Now I want to get into the part of this movie that really made me appreciate it. I think this movie did an excellent job of appealing to both sides of a never-ending debate: science or mircales, evolution or creation, chance or divine power.
Although on the surface they say that the events in this film are the result of chance or science (mechanical malfunctions, weather, and solar flares, to be precise), one could also watch Knowing and see all kinds of religious symbolism. Towards the end, the aliens (yes, there are aliens involved) take on an angelic appearance once they revert to their true form (a type of wing can be seen), and it can also be interpretted that the aliens act as the voice of God (a higher power is speaking to the chosen). On top of that, they create a type of "Noah's Ark" to save the human race from total destruction (Armageddon).
And then, of course, if there is a God and if He created the entire universe, it would stand to reason He created the aliens. So, thinking back to Dogma, we remember that hearing God would kill us puny mortals, and therefore an intermediary would be needed to speak on God's behalf. Thus, the aliens bring a message from God to save humanity just before the End. Like I said, religious symbolism.

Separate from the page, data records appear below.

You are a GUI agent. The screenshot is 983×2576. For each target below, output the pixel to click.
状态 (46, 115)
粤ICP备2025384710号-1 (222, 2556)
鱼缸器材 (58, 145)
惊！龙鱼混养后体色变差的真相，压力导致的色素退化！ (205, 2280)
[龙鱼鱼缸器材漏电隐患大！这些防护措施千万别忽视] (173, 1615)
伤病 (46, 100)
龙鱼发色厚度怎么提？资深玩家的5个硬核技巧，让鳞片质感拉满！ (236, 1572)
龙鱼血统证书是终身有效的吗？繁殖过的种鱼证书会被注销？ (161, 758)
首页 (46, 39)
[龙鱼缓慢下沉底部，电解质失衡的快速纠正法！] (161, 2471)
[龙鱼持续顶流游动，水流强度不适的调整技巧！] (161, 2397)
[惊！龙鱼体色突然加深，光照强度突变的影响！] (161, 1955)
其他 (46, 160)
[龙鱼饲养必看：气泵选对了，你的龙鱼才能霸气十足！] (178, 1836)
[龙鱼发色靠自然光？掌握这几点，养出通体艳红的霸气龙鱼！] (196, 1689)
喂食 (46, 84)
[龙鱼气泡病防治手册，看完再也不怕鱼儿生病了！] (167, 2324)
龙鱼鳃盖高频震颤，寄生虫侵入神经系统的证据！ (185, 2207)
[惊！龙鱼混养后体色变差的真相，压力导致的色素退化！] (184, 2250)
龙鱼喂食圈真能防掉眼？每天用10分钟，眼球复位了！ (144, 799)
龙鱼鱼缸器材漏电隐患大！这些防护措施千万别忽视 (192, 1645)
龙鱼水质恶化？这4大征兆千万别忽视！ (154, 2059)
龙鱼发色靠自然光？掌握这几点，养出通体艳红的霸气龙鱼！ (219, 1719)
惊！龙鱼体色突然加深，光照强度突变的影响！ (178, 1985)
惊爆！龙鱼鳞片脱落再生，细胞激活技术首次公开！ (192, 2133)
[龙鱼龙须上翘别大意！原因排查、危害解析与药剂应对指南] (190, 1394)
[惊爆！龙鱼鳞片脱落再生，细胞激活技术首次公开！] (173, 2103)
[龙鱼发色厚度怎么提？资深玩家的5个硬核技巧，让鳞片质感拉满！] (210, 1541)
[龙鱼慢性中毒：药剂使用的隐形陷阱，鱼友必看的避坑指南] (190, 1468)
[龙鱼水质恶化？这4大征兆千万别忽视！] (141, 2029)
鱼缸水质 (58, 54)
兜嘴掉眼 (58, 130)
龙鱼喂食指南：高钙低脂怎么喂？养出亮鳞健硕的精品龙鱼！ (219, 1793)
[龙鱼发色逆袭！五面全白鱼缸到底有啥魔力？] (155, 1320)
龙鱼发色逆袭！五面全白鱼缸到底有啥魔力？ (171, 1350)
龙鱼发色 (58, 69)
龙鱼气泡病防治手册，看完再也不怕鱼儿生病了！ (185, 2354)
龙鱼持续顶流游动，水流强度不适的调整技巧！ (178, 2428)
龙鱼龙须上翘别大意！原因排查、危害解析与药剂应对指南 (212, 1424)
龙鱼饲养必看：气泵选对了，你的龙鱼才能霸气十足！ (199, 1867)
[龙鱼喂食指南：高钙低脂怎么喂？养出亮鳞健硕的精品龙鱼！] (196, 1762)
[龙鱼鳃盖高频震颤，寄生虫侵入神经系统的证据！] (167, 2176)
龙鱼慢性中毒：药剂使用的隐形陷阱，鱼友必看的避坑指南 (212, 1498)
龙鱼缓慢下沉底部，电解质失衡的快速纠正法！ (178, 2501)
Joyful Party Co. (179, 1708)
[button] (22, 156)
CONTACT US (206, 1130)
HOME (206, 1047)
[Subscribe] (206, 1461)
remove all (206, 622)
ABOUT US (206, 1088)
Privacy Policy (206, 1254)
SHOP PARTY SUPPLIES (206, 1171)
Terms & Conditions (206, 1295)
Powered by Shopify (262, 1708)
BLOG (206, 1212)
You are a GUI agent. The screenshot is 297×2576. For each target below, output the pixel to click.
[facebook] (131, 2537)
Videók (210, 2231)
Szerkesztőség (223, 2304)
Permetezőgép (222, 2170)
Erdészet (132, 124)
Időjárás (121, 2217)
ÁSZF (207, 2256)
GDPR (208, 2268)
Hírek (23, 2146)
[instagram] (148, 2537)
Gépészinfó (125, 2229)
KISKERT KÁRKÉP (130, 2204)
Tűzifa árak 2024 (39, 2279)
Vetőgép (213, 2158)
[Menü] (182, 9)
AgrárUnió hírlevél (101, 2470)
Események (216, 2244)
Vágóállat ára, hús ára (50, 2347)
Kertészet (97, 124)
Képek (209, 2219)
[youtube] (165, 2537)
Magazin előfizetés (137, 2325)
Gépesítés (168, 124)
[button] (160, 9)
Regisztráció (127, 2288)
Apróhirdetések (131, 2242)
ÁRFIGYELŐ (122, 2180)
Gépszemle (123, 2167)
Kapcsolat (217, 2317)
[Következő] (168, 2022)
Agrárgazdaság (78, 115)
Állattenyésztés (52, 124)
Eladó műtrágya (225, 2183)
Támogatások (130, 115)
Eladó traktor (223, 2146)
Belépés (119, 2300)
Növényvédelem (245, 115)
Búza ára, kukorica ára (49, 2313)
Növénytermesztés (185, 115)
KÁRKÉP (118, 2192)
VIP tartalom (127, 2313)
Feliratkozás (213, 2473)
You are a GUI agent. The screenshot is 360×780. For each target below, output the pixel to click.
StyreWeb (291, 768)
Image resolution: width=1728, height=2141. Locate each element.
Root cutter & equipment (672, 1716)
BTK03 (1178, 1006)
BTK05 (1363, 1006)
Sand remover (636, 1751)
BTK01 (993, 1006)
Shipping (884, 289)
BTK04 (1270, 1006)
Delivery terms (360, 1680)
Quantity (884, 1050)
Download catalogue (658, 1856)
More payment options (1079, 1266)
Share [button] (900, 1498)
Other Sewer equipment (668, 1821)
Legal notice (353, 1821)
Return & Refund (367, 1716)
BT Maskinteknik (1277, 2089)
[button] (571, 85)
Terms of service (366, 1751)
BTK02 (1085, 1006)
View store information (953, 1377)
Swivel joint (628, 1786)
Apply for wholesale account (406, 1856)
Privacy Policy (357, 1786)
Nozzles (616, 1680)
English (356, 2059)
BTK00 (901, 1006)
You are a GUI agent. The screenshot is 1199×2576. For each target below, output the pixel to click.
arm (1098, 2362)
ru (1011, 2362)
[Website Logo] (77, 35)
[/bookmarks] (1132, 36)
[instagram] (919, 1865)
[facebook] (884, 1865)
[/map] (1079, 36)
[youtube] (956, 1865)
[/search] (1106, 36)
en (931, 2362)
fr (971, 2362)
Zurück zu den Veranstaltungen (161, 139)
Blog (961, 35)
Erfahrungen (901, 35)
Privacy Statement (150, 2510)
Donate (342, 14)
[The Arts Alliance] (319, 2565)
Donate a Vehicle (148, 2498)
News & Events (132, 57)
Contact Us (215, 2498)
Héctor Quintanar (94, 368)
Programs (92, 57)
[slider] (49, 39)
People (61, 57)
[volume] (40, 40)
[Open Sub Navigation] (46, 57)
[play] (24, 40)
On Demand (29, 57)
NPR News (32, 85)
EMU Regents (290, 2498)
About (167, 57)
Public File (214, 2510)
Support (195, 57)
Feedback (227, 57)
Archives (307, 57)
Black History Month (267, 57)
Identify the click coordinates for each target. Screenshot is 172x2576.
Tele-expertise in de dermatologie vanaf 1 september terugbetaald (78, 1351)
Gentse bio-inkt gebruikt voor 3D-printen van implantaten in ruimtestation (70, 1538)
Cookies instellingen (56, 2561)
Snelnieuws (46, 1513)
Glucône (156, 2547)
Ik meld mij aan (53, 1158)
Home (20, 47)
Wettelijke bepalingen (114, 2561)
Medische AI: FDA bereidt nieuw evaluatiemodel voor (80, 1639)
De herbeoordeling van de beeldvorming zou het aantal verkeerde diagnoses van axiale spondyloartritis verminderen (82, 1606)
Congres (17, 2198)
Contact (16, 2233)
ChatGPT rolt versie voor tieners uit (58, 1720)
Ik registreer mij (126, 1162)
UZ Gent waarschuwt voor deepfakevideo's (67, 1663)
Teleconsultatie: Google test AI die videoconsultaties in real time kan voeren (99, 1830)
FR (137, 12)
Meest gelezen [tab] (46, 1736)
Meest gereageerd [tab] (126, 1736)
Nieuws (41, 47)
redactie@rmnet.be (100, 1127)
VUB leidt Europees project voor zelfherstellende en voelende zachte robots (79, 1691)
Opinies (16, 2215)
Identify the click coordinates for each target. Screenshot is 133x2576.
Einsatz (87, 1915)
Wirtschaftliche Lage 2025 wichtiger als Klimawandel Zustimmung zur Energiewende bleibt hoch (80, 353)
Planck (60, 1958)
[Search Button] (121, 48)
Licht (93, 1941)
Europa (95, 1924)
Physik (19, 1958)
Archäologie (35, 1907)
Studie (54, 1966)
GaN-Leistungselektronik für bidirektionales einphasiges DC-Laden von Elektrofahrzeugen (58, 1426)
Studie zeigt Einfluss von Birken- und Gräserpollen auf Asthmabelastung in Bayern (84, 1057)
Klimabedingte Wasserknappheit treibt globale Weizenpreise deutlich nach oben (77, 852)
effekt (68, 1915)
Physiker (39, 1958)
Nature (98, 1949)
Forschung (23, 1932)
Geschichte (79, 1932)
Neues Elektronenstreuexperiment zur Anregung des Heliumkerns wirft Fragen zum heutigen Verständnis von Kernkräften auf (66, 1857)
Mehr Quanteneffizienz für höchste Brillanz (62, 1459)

The film has its flaws, but it was entertaining, and it walks a line similar to the one The Exorcism of Emily Rose did--it gives the audience, who is divided by their beliefs of spirituality and science (or however you want to say it), a scenario, and then allows them to draw their own conclusions, find out what it means to them. Some see a freak natural occurance and aliens, others see God's wrath and the angels He has sent to save the chosen few. Two sides of the same coin? You decide.
I may be agnostic, but I can definitely appreciate a film that is put together in such a way as to not choose one side over another, but instead to work towards uniting--or at least accepting--both sides. Just because I'm not religious doesn't mean I abhor all things religious.
Anywho, Knowing is well crafted and entertaining. Definitely worth a watch.